Dans la foulée, 2011 est une annus horribilis pour BlackBerry. Les ventes baissent, alors même que le marché mondial à conquérir ne cesse de croître. A l'automne 2011, la firme connait une panne de serveur spendant trois jours. Les mails ne passent plus. L'image de marque de BlackBerry en prend un coup. Le PDG doit s'excuser et c'est le modèle, spécifique à RIM, de serveur sécurisé qui est en question. Dans la foulée, La firme annonce un an de retard sur le développement de son prochain OS. Et la commercialisation de la tablette tactile Playbook est également un échec. Elle est finalement bradée.
BlackBerry, contrairement à Kodak, a encore de la liquidité et son avenir n'est pas aussi sombre. Mais elle a malgré tout annoncé le licenciement de 2000 personnes.
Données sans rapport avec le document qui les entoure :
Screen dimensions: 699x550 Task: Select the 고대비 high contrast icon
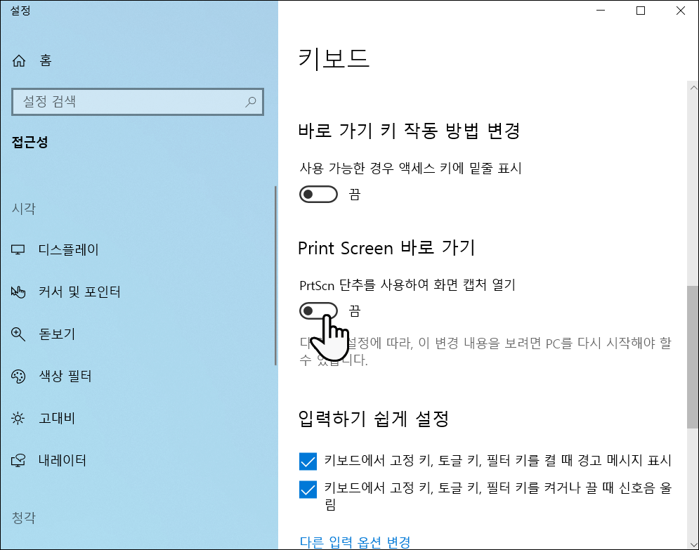click(x=18, y=419)
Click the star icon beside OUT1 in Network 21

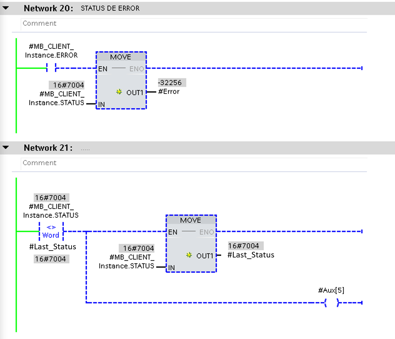[x=189, y=256]
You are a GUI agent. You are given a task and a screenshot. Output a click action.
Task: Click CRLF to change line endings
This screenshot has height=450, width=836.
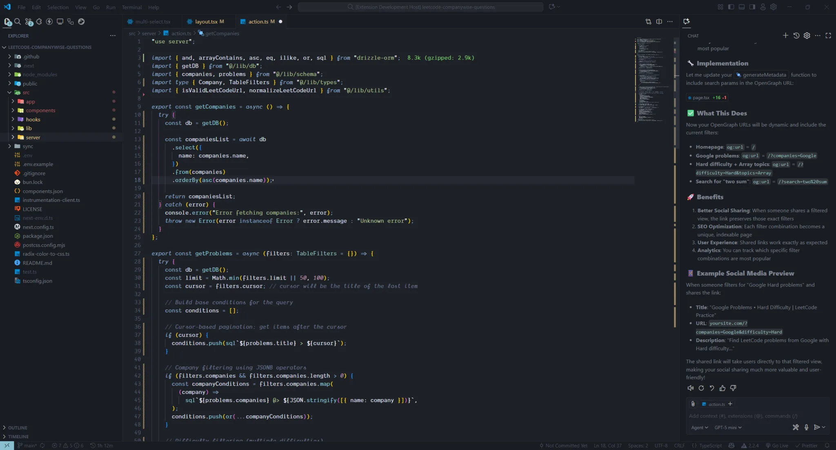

Mais ce qui la rapproche de Kodak, c'est qu'elle a perdu la main dans un secteur qu'elle avait pourtant sous son contrôle il y a peu. Elle est désormais condamnée à suivre et survivre, avec l'illusion de rattraper son retard ou de guetter la faute de ses concurrents. Mais n'est ce pas déjà trop tard ? L'innovation n'attend pas. Etre un leader confortablement installé ne suffit pas et la démocratisation des produits sur le marché est un défi sans cesse à renouveler. C'est la dynamique du capitalisme telle que la décrivait l'économiste autrichien Joseph Schumpeter.